Promovido a cabo, João Vicente
tomou, ainda, parte em dois combates e em diversos reconhecimentos. Bravo,
calmo, destemido, portara-se sempre, em uns e em outros, a contento do
comandante, que lhe havia prometido, já, as fitas de sargento. Não era, porém,
mais, aquele rapagão claro das serenatas do Araçá. A barba forte, que raspava
toda antigamente, tomava-lhe agora o rosto, envelhecendo-o, dando-lhe os ares
daqueles cangaceiros do nordeste, que via passar, às vezes, a cavalo, pela
vila, com a faca de um lado, a garrucha de outro, e o clavinote na lua da sela.
A vida militar absorvera o boêmio. Era, agora, um soldado.
Capítulo IV
Com a partida dos sorteados, o
Araçá era como um organismo que tivesse sofrido uma sangria. Sem as suas festas
dos sábados e as suas serenatas das noites de lua, as casas passaram a fechar
mais cedo e a abrir mais tarde Parecia que aqueles oito rapazolas enchiam,
sozinhos, as ruas da vila. Por toda parte reinava uma tristeza de morte.
Ao chegarem à capital, ao
quartel, alguns escreveram. E as cartas, ligeiras e simples, passavam de mão em
mão como relíquias, que eram. O coração da vila acompanhava-os; até que uma
grande emoção a abalou, meses depois, com a notícia de que o. batalhão em que
haviam sido incorporados, partira, entre festas da população da cidade, para as
campanhas fratricidas do sul.
De quantas almas sangravam no
Calvário da Saudade, nenhuma havia, porém, como a da velha Maria Inácia, mãe de
João Vicente. Desde o momento em que o filho partiu, acendera ela uma lamparina
de azeite em frente ao oratório tosco, forrado de azul, onde a Senhora das
Dores chorava, o coração transpassado por uma espada. De joelhos, as mãos
juntas, os olhos súplices, postos no rosto consolado da imagem, prometera, no
arrebatamento da sua fé e do seu temor:
— Minha Mãe Santíssima! vós, que
sois mãe, velai pelo meu filho! Guiai-o através de todos os males,
preservando-o da morte e dos perigos do mundo! E eu vos prometo trazer sempre
acesa, dia e noite, esta luz aos vossos pés!

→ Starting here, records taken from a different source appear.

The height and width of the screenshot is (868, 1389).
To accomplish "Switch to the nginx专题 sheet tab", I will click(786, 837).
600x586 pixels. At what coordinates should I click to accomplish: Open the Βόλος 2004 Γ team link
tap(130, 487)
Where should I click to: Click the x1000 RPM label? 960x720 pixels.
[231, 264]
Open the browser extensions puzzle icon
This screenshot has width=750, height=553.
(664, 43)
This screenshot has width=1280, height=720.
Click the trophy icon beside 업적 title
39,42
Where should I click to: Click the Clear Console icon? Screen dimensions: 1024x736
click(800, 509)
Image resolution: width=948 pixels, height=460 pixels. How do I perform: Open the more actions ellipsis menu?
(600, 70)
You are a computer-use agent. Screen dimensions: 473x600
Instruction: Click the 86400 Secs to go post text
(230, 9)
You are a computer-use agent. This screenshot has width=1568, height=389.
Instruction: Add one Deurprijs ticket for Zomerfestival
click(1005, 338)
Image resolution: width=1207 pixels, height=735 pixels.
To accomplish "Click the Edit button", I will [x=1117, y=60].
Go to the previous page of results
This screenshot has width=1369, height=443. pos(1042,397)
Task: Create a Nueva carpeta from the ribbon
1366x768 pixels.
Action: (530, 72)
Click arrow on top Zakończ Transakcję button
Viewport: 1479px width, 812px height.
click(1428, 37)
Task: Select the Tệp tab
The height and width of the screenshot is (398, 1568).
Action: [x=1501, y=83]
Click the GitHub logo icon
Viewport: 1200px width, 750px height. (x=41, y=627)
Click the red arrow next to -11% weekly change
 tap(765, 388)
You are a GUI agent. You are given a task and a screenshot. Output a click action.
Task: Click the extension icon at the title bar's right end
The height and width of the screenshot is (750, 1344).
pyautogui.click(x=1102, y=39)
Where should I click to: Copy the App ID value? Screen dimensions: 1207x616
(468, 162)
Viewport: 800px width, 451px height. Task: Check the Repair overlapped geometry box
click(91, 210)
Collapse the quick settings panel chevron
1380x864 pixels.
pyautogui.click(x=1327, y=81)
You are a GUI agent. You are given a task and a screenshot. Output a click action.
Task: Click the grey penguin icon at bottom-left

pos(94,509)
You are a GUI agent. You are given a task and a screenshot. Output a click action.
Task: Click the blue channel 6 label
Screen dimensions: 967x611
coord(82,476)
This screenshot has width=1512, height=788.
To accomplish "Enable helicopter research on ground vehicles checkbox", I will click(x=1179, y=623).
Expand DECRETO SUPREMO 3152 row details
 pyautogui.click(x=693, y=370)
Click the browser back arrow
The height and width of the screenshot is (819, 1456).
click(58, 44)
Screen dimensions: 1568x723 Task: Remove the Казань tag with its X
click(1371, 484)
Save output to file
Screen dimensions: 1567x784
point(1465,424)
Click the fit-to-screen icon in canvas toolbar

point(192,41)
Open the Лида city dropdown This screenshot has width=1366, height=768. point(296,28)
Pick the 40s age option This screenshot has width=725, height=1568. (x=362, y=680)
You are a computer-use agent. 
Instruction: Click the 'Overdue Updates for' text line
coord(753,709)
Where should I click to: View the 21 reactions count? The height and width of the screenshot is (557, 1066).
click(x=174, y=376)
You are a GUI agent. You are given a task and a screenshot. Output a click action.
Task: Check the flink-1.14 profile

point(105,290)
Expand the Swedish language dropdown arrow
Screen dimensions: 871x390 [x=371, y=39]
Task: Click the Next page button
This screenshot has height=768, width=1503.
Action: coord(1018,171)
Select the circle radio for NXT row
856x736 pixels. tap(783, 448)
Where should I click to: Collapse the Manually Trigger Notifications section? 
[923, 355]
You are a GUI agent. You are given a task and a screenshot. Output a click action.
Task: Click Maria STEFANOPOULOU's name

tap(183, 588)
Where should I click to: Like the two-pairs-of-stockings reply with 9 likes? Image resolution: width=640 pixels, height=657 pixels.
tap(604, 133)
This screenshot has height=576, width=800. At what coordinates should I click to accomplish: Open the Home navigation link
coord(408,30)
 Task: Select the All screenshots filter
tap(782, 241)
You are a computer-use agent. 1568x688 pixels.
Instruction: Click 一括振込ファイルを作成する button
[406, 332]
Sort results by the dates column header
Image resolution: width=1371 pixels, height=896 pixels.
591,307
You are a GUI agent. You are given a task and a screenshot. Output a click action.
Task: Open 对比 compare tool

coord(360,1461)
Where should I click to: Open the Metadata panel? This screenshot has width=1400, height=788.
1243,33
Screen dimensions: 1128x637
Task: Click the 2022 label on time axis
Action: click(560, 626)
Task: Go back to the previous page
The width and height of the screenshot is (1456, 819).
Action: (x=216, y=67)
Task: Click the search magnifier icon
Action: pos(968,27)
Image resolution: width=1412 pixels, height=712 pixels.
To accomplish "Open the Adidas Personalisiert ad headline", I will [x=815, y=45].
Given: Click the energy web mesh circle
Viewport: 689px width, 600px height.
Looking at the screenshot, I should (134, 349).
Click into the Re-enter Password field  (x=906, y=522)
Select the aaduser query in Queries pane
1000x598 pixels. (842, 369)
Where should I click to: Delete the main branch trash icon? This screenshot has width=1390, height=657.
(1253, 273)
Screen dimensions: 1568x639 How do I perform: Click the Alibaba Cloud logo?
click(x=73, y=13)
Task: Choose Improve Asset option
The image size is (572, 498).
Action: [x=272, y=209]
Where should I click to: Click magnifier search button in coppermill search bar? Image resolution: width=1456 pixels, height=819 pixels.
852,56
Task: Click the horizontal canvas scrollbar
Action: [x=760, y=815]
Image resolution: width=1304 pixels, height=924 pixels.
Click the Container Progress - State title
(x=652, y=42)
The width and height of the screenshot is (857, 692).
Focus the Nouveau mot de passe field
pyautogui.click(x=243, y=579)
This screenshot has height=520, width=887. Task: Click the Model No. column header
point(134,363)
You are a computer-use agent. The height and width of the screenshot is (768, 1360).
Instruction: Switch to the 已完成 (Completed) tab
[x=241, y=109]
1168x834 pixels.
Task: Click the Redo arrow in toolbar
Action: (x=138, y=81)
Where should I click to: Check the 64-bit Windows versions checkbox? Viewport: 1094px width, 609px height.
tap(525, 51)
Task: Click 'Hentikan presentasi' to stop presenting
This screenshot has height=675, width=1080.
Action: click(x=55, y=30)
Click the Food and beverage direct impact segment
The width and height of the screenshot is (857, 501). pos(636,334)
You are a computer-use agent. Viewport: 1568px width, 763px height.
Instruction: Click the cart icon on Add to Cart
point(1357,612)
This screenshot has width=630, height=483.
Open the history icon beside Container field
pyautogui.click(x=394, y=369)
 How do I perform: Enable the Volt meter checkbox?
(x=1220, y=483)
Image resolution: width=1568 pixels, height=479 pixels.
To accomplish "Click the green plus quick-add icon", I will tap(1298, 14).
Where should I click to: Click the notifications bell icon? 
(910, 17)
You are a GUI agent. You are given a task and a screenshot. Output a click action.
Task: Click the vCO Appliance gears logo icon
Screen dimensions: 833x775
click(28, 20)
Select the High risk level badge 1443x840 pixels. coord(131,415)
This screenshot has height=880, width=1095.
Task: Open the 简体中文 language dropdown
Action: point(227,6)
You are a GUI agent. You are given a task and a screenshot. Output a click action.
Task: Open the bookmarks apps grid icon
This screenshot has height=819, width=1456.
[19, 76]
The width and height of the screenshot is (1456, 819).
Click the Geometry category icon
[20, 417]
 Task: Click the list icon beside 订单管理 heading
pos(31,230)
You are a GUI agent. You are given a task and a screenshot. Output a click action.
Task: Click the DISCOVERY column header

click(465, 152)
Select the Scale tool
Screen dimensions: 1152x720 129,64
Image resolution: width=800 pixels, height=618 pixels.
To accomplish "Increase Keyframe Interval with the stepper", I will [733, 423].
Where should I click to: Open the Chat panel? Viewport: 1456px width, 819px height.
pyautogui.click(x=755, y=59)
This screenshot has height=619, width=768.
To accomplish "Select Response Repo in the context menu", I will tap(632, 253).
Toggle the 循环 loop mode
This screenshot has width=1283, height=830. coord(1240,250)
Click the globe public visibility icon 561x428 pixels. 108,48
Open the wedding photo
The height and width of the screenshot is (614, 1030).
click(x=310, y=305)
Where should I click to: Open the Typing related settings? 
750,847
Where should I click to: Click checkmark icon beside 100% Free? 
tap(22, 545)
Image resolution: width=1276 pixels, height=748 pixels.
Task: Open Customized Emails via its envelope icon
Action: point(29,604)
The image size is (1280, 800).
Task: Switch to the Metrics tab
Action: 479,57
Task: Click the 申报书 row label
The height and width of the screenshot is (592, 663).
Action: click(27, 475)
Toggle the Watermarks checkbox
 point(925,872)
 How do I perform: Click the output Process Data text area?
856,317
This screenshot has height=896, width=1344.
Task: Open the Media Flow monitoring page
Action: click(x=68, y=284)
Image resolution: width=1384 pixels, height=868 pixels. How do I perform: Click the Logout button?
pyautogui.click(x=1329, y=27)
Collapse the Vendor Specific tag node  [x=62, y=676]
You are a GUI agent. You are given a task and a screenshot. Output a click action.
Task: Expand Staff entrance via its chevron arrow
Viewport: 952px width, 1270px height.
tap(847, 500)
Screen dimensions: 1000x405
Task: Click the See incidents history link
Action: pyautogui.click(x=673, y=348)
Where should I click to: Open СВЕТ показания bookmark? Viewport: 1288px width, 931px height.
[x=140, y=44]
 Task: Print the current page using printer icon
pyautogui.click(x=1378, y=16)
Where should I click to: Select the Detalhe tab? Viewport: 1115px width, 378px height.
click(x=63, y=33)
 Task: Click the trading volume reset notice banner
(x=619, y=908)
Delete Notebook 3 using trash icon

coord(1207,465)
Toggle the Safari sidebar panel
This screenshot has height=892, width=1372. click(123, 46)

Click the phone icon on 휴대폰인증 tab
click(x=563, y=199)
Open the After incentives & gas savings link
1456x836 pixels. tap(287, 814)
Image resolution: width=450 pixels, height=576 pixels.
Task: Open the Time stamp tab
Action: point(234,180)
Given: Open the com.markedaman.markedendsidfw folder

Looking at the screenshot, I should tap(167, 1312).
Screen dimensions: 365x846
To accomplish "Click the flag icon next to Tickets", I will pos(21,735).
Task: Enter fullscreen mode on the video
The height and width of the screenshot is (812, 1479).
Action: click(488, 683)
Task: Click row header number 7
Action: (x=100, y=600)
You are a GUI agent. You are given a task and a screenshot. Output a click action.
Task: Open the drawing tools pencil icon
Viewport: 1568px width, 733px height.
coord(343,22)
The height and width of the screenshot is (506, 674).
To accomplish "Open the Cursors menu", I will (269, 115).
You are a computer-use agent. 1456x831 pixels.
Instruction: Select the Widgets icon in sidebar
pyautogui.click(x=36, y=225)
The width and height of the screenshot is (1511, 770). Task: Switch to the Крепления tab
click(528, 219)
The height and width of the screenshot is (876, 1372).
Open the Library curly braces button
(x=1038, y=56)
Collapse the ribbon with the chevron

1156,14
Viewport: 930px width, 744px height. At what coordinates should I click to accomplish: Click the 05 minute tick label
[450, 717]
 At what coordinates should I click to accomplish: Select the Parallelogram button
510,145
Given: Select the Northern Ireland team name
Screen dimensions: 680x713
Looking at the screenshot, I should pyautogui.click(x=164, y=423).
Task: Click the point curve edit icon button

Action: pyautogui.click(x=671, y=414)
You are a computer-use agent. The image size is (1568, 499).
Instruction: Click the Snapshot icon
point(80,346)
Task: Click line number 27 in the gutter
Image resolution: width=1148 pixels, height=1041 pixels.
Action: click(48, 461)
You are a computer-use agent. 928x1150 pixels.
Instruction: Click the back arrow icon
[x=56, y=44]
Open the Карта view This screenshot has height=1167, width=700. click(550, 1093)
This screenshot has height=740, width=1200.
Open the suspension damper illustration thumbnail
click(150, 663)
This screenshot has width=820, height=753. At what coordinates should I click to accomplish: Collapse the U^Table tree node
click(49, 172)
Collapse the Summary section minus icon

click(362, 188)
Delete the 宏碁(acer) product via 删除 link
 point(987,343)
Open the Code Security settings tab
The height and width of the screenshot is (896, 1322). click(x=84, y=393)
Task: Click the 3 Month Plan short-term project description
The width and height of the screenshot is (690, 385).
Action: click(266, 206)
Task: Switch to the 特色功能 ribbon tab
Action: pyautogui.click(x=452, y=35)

E dia e noite não faltou, jamais,
aquela chama votiva aos pés da Senhora das Dôres. Três, quatro, cinco vezes,
nas horas de sono, levantava-se a velhinha, no seu xale preto, para examinar se
ainda havia azeite no copo e se a pequena rodela de cera e cortiça daria,
ainda, até de manhã. Parecia-lhe ao coração alarmado que aquela chama era a
própria vida do seu filho e que, se se apagasse, a sua existência se apagaria
com ela. E, nesse delírio, redobrava de cuidado, vigiando a chama tímida como
se velasse à cabeceira de um enfermo, sob a ronda traiçoeira da morte.
Até que, uma noite, foi um
desespero. Fatigada pelas vigílias contínuas, a velhinha adormeceu mais
profundamente na cadeira, ao lado do oratório. Quando despertou, madrugada
alta, o quarto estava escuro.
— Meu Deus! meu filho morreu!...
gritou, num acesso de terror, os olhos arregalados na treva, as mãos tateando,
trêmulas, a caixa de fósforos na mesinha do oratório.
A velha criada que lhe fazia
companhia acorreu, tropeçando nos móveis, e, riscando o fósforo, reacendeu a
lamparina.
— Luiza, meu filho morreu!... O
João morreu, Luiza!... gritou, abraçando-se à velha serviçal.
— Sossegue, "nhá"
Nacinha! sossegue: não morreu, não! Tenha fé em Deus! — pedia a outra,
procurando. tranqüilizá-la, tendo embora a alma assustada por aquele prenúncio.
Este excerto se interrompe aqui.